A PLACE TO THRIVE

One of the things I love most about being a headmaster is looking out of my office window and watching the children playing outside. Whilst some ride their ponies in the nearby paddock, others speed around on go-karts or just run freely in the woods. To me a wonderful education is all about the ability to let children be children without any pressure or worries. 

As heads of schools we give our facilities a lot of attention and thought, always seeking to enhance and develop them to offer the very best for the children. 

Marketing literature nowadays is full of glossy pictures of brand new buildings and cutting-edge technology, and given fee levels at independent schools, this is understandably what parents expect.  However, what is as important as wonderful facilities is the environment in which the child learns. The soul of the school is something that does not gleam and shine, but something that hits you instantly when you enter the front door and meet the children.

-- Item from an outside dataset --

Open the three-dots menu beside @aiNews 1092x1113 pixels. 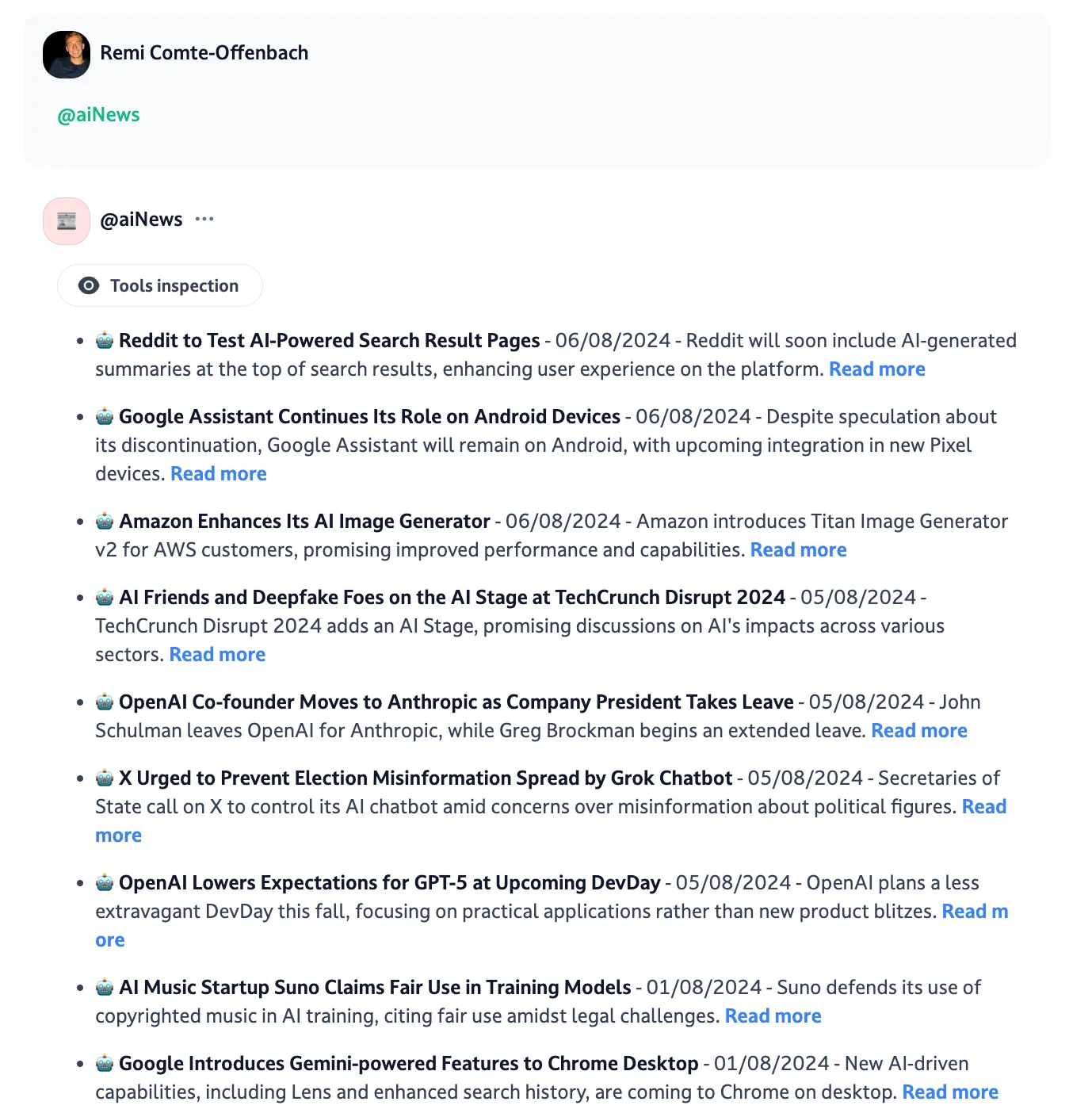point(204,220)
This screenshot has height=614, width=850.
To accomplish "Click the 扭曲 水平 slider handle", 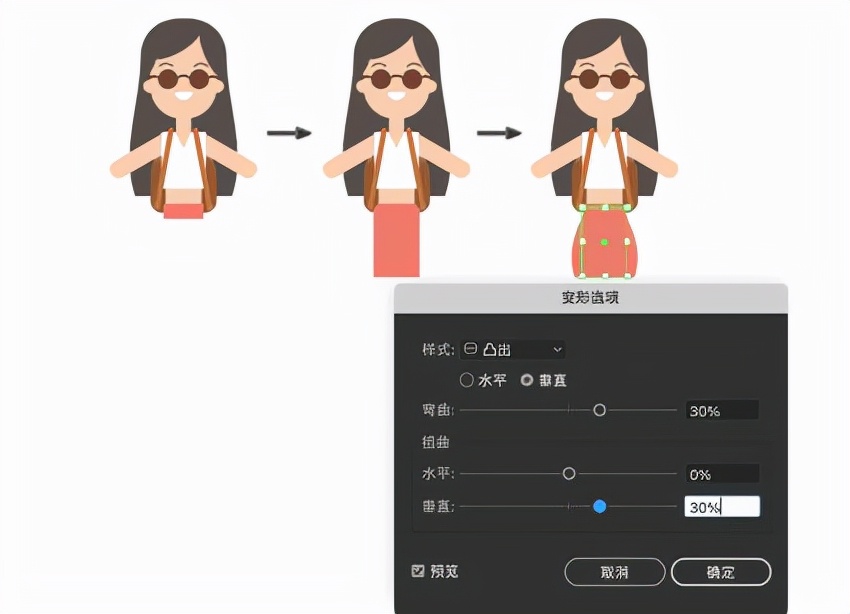I will click(569, 473).
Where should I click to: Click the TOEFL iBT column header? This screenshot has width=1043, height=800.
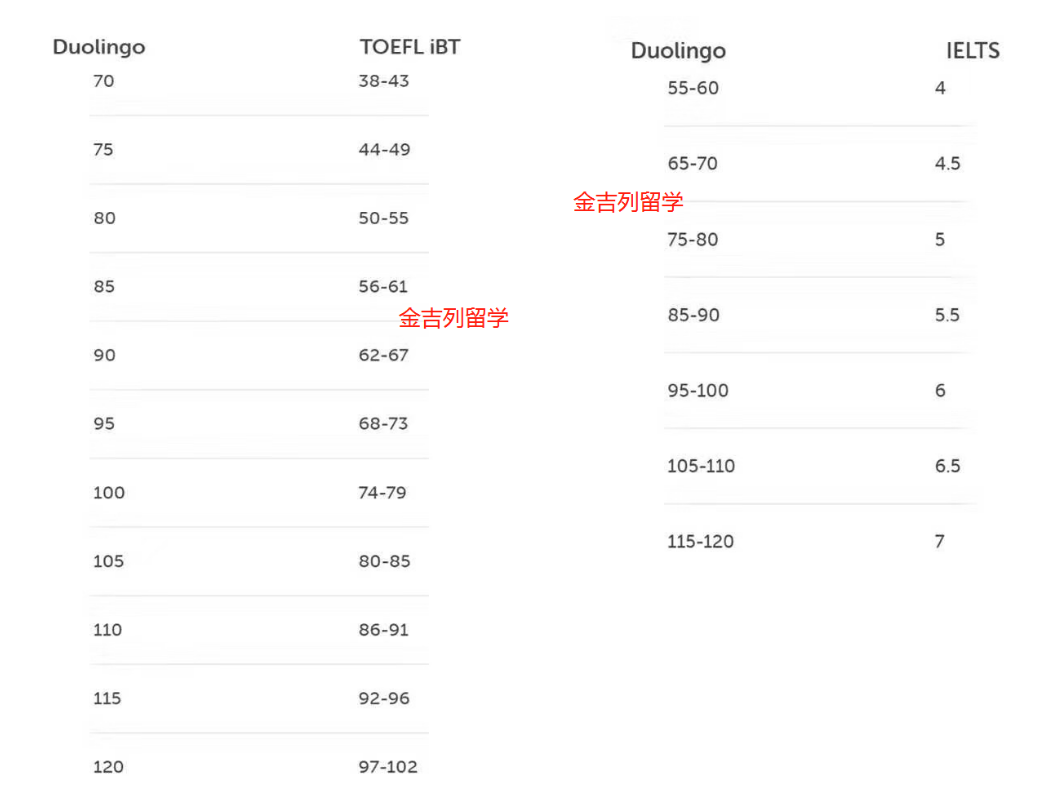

In an age where technology and screens now play a big part in a child’s life, it is more important than ever to ensure children remember how to communicate and interact. At Sandroyd, manners and some of the more traditional values are paramount.  We teach children how to learn and play together and engage with friends and adults.  They are taught to look people in the eye, open a door, say grace before meals, stand up to greet an adult and above all, smile.

They are also taught how to fill time without relying on technology and cutting- edge facilities to entertain them. We all know how tempting it is to reach for a device when we have a spare minute, just as a child reaches for a console if they have the opportunity. Sandroyd sits in over 400 acres of parkland so the children are encouraged to go outside as much as possible and use their imagination. Weekends are full of outdoor activities such as biking in the woods, camping, feeding school pets, horse riding or walking in the parkland with friends. These activities are so crucial in teaching children how to enjoy their natural surroundings and provide their own entertainment in such a free spirited way.

Many of us will have experienced the time when a small child enjoys playing with the shiny wrapping paper or a box more than the special present inside at Christmas. This is somewhat the same with facilities.  

When a child looks back on their school life what will they remember most? It may not be the music facilities, the art department or the new astro turf pitch. It is more likely to be their friends, teachers and the experiences they shared together. So when I look out of my office window each day I am constantly reminded that the very heart and soul of the school is the children. Despite all the wonderful facilities we have, teaching them basic values and giving them the freedom to be children is the most important thing we can offer them.